* Directions for this task: In full and without alteration, write out the data below.

* Dataset excerpts:
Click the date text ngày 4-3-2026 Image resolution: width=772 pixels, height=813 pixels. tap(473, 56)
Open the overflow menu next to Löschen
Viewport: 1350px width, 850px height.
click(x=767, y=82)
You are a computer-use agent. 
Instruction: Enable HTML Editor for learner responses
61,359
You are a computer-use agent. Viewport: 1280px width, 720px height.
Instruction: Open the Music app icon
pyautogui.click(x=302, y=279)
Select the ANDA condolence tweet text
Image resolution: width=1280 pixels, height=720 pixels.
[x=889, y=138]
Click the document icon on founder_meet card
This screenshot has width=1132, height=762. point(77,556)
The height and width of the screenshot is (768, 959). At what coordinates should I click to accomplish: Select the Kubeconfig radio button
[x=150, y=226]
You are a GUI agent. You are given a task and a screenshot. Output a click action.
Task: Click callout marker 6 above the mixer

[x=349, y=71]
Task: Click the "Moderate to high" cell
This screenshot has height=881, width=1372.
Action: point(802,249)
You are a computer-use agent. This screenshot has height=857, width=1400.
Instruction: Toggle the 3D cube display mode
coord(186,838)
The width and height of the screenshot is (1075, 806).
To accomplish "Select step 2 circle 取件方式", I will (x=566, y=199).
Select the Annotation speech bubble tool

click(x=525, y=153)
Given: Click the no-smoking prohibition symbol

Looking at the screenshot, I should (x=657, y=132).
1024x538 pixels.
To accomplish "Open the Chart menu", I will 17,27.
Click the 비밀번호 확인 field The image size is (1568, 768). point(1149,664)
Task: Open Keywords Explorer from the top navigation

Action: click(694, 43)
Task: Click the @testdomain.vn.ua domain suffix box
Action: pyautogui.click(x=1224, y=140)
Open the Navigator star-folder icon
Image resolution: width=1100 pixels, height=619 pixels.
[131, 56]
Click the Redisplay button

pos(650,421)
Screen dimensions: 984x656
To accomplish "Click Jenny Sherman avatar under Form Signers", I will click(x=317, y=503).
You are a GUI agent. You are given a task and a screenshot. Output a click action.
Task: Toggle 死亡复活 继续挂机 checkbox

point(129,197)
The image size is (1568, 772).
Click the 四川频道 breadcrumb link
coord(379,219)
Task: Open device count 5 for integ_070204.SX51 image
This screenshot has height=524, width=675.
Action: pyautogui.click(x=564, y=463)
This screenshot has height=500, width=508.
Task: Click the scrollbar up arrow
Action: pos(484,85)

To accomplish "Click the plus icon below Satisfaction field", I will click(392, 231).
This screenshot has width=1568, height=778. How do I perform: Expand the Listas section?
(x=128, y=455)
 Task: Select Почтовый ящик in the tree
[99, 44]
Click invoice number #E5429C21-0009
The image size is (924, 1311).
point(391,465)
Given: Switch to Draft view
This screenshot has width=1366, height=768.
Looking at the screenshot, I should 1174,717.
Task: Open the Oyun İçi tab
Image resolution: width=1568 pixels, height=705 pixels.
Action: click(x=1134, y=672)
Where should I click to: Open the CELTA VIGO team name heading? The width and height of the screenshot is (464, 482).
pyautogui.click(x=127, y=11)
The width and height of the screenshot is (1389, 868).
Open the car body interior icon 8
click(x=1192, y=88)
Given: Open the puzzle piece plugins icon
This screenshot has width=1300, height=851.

* Solution to the problem:
Click the date text ngày 4-3-2026 Image resolution: width=772 pixels, height=813 pixels. tap(473, 56)
Open the overflow menu next to Löschen
Viewport: 1350px width, 850px height.
click(x=767, y=82)
You are a computer-use agent. 
Instruction: Enable HTML Editor for learner responses
61,359
You are a computer-use agent. Viewport: 1280px width, 720px height.
Instruction: Open the Music app icon
pyautogui.click(x=302, y=279)
Select the ANDA condolence tweet text
Image resolution: width=1280 pixels, height=720 pixels.
[x=889, y=138]
Click the document icon on founder_meet card
This screenshot has width=1132, height=762. point(77,556)
The height and width of the screenshot is (768, 959). At what coordinates should I click to accomplish: Select the Kubeconfig radio button
[x=150, y=226]
You are a GUI agent. You are given a task and a screenshot. Output a click action.
Task: Click callout marker 6 above the mixer

[x=349, y=71]
Task: Click the "Moderate to high" cell
This screenshot has height=881, width=1372.
Action: point(802,249)
You are a computer-use agent. This screenshot has height=857, width=1400.
Instruction: Toggle the 3D cube display mode
coord(186,838)
The width and height of the screenshot is (1075, 806).
To accomplish "Select step 2 circle 取件方式", I will (x=566, y=199).
Select the Annotation speech bubble tool

click(x=525, y=153)
Given: Click the no-smoking prohibition symbol

Looking at the screenshot, I should (x=657, y=132).
1024x538 pixels.
To accomplish "Open the Chart menu", I will 17,27.
Click the 비밀번호 확인 field The image size is (1568, 768). point(1149,664)
Task: Open Keywords Explorer from the top navigation

Action: click(694, 43)
Task: Click the @testdomain.vn.ua domain suffix box
Action: pyautogui.click(x=1224, y=140)
Open the Navigator star-folder icon
Image resolution: width=1100 pixels, height=619 pixels.
[131, 56]
Click the Redisplay button

pos(650,421)
Screen dimensions: 984x656
To accomplish "Click Jenny Sherman avatar under Form Signers", I will click(x=317, y=503).
You are a GUI agent. You are given a task and a screenshot. Output a click action.
Task: Toggle 死亡复活 继续挂机 checkbox

point(129,197)
The image size is (1568, 772).
Click the 四川频道 breadcrumb link
coord(379,219)
Task: Open device count 5 for integ_070204.SX51 image
This screenshot has height=524, width=675.
Action: pyautogui.click(x=564, y=463)
This screenshot has height=500, width=508.
Task: Click the scrollbar up arrow
Action: pos(484,85)

To accomplish "Click the plus icon below Satisfaction field", I will click(392, 231).
This screenshot has width=1568, height=778. How do I perform: Expand the Listas section?
(x=128, y=455)
 Task: Select Почтовый ящик in the tree
[99, 44]
Click invoice number #E5429C21-0009
The image size is (924, 1311).
point(391,465)
Given: Switch to Draft view
This screenshot has width=1366, height=768.
Looking at the screenshot, I should 1174,717.
Task: Open the Oyun İçi tab
Image resolution: width=1568 pixels, height=705 pixels.
Action: click(x=1134, y=672)
Where should I click to: Open the CELTA VIGO team name heading? The width and height of the screenshot is (464, 482).
pyautogui.click(x=127, y=11)
The width and height of the screenshot is (1389, 868).
Open the car body interior icon 8
click(x=1192, y=88)
Given: Open the puzzle piece plugins icon
This screenshot has width=1300, height=851.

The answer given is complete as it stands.